By revving up sales of its Content Manager product, IBM hopes to drive revenue from related underlying software products. These include its DB2 relational database for storing information and its WebSphere Portal software for presenting content via a Web browser, company representatives said.

IBM's designs on the content management market will place it in the thick of several companies on a collision course over competing document management, imaging and Web content management software, said Andrew Warzecha, an analyst at the Meta Group. A number of software providers are readying "enterprise content management" products--suites of applications that address a broad range of needs for managing unstructured data such as documents, media files and Web pages.

"The dilemma for customers is that you have roughly 100-plus vendors coming in from different spaces, and they're all building out their capabilities and competing," Warzecha said. "While the market is growing rapidly, we expect to see a lot of consolidation, because so many companies are targeting similar things."

Content management systems are used to create, store and distribute documents within corporations and on their public Web sites. Corporate interest in content management systems and in corporate portals, which present information in a Web browser, is growing as businesses try to improve their management of an ever-growing number of business documents, Web pages, images and media files. A yet-to-be-released Forrester Research survey will show that 35 percent of U.S. companies plan to invest in content management this year, said Nicholas Wilkoff, an analyst at the research firm.

IBM's Content Manager software is an extension to its DB2 database for storing and managing unstructured data. But as IBM fills out its content management product line, it will likely butt heads with several content and document management companies--many of which it now has partnerships with, said analysts.

"We fully expect over the next 12 months (for) IBM to be competing in the document management space with WebSphere," its own application server product currently used for software development and deployment, said Meta Group's Warzecha. "We're going to see IBM do more than dealing with (information) repositories."

With this year's planned changes to Content Manager, IBM intends to take on content management companies such as Documentum and FileNet head-on, said Big Blue's MacIntyre. The company will bolster the product with electronic records management, digital rights management and industry-specific tools, he said.

Opportunities knock for portals
The tech giant also sees portal software as a fertile area to grow its content management business, said Larry Bowden, IBM's vice president of portal solutions. Last year, it integrated its WebSphere Portal software with Content Manager, allowing people to publish Web pages within IBM's portal. The company will continue to build on the Web content management features in its portal product, Bowden said.

IBM partners with software companies Interwoven and Vignette for tools to build and publish Web content. Big Blue currently focuses on the data management underpinnings--through DB2--of content management applications, said MacIntyre.

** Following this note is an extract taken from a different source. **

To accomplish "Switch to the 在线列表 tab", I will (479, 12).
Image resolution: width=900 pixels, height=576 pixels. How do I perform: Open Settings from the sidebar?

But IBM's decision to link WebSphere Portal and Content Manager hint at bigger ambitions in Web content management, said Forrester's Wilkoff.

"In the long run, Interwoven and Vignette should be worried as well. It makes sense for IBM to enter Web content management, and when that happens, they become a serious threat," he said.

IBM will also run up against competitors Oracle and Microsoft in the content management business, analysts said. Oracle's 9i database can handle unstructured documents, and Microsoft's forthcoming Yukon database will also add unstructured data management capabilities based on XML (Extensible Markup Language).

This rush in interest among information technology companies reflects the growing demand for content management systems and portals. The number of business documents, such as spreadsheets and purchase orders, continues to expand rapidly. Corporations are also reacting to new regulations, such as the Sarbanes Oxley Act, which require that companies retain records and be able to produce documents for any legal review.

IBM's content management business grew by 26 percent last year, MacIntyre said. It currently has 9,000 customers for Content Manager.